In „Les mots et les choses“ beschreibt Michel Foucault den pikaresken Helden auf folgende Art: „Long graphisme maigre comme une lettre, il vient d’échapper tout droit du bâillement des livres. Tout son être n’est que langage, texte, feuillets imprimés, histoire déjà transcrite. […] Le livre est moins son existence que son devoir. Sans cesse il doit le consulter pour savoir que faire et que dire.“
Quichotte ist eine reine Textgestalt, ein Beweis, dass Derrida recht hatte, als er behauptete, es gebe nur Text. Weswegen „The Man Who Killed Don Quixote“ auch pures Kino ist – eine Reihe von imaginären Schwellen werden zu Beginn symbolisch überschritten, um uns in eine fast kindische Welt der puren Fiktion zu entführen. Von der verzerrten, heuchlerischen Welt der Werbebranche, in der seine erfundenen, lügnerischen Erzählungen – die Werbespots – immerzu der Ideologie des Kapitals unterliegen, gerät Toby in die ebenso verzerrte, aber naivere Innenwelt des Quichotte, in der die Wirklichkeit einer magischen Welt weicht.
Etwas voraussehbar ist das Ende des Films vielleicht schon. Im Endeffekt ist „The Man Who Killed Don Quixote“ aber, trotz einiger flacher Gags, zu schwachen Frauenfiguren und einem Adam Driver, der erstmals nicht ganz überzeugt, eine poetische Entführung in unsere Kindheit, in eine Welt der Unschuld, in der die Fiktionalisierung der Außenwelt nicht pathologisch und gefährlich war, weil wir keine Verantwortung tragen mussten und so unseren Vorstellungen freien Lauf lassen konnten.
Die ganz Ungeduldigen können den Film jetzt schon im benachbarten Frankreich sehen.
Unzuverlässig – die Figur des Mythomanen
In Cervantes’ revolutionärem Werk ist der Hauptprotagonist gleich eine unzuverlässige Figur, deren Wirklichkeitsauffassung stets schief ist und deswegen hinterfragt werden muss. Seitdem gibt es in der Belletristik eine ganze Menge an Erzählfiguren, die den Leser und/oder sich selbst anlügen: Man denke beispielsweise an Nobelpreisträger Kazuo Ishiguros Figuren, die sich ständig anlügen, um den Scherbenhaufen des eigenen Lebens zu entgehen.
Hauptproblem bei einer Don-Quichotte-Verfilmung ist deswegen das Medium selbst – Kino kommt bekanntlich nicht ohne Bilder aus.

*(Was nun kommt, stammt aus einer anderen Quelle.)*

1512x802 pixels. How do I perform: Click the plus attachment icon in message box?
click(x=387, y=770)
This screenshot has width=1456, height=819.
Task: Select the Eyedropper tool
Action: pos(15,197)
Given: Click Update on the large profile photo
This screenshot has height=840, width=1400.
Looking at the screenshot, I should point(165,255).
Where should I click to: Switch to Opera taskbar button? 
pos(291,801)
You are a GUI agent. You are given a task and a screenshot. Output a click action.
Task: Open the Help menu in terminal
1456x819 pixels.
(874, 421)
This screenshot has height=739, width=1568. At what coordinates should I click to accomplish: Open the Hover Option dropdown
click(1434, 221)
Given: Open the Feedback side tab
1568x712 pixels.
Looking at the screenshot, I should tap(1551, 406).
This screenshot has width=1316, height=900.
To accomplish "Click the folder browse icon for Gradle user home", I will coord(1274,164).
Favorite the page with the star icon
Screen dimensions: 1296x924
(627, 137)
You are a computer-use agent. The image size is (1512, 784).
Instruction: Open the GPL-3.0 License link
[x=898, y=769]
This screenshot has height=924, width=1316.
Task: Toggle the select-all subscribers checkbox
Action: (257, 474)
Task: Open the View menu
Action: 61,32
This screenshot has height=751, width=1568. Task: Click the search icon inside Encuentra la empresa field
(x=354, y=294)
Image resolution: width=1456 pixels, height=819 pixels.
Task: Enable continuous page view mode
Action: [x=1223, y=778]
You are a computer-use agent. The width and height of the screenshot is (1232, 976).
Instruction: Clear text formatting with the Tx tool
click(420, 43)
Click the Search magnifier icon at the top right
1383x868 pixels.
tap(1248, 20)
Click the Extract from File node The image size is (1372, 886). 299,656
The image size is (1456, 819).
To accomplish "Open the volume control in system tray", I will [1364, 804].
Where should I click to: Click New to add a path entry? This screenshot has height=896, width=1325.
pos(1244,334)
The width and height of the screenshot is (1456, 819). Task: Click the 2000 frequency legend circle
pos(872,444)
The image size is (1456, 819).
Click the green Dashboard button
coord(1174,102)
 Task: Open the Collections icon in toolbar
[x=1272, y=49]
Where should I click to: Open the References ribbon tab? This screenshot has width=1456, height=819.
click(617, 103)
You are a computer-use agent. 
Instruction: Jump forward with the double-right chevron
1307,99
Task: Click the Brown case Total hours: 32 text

Und Bilder verraten weit mehr als jeder Text, sodass es eigentlich keine Verwirrung geben dürfte, die Verrücktheit der Figur zu offensichtlich auffliegt und die Wirklichkeit zu prosaisch mit Quichottes Welt kontrastiert. Sehen tut der Leser des Romans weder die Windmühlen noch die Fabelwesen, die Quichotte an ihrer Stelle sieht. Im Essay „Heterocosmica“ argumentiert Lubomir Doležel, dass wir wissen, dass es die Windmühlen gibt, weil der allwissende Erzähler Sancho Panza recht gibt, und nicht Don Quichotte.
Die momentane Unentschiedenheit, die in Büchern entstehen kann, gibt es im Film nicht. Dies war ein Hauptproblem von Fassbinders Nabokov-Verfilmung von „Despair“. In „Despair“ bringt ein Mann einen Obdachlosen um, der ihm verblüffend ähnlich sieht. Der Plan ist, so seinen Tod vorzutäuschen, um eine neue Existenz zu beginnen. Leider stellt sich heraus, dass der Obdachlose gar kein Doppelgänger war: Die Ähnlichkeiten spielten sich im Kopf des selbstbetrügerischen Mannes ab. Auch hier galt: Kein Problem im Roman – weil man da ja nichts sieht. Romane sind dunkel, Filme beleuchten. Gilliam löst dieses Problem, indem er die filmische Wirklichkeit so verzerrt, dass man bald nicht mehr weiß, ob Toby auch spinnt oder die Außenwelt von Quichottes Fiktionen angesteckt wurde.